**SET PROBLEM**
Copy out every one of the rows below word for word, without changing a single line.

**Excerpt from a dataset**
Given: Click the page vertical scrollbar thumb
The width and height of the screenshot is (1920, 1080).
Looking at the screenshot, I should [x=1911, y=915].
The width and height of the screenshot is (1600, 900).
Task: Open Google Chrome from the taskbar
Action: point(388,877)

**THE SOLUTION**
Given: Click the page vertical scrollbar thumb
The width and height of the screenshot is (1920, 1080).
Looking at the screenshot, I should [x=1911, y=915].
The width and height of the screenshot is (1600, 900).
Task: Open Google Chrome from the taskbar
Action: point(388,877)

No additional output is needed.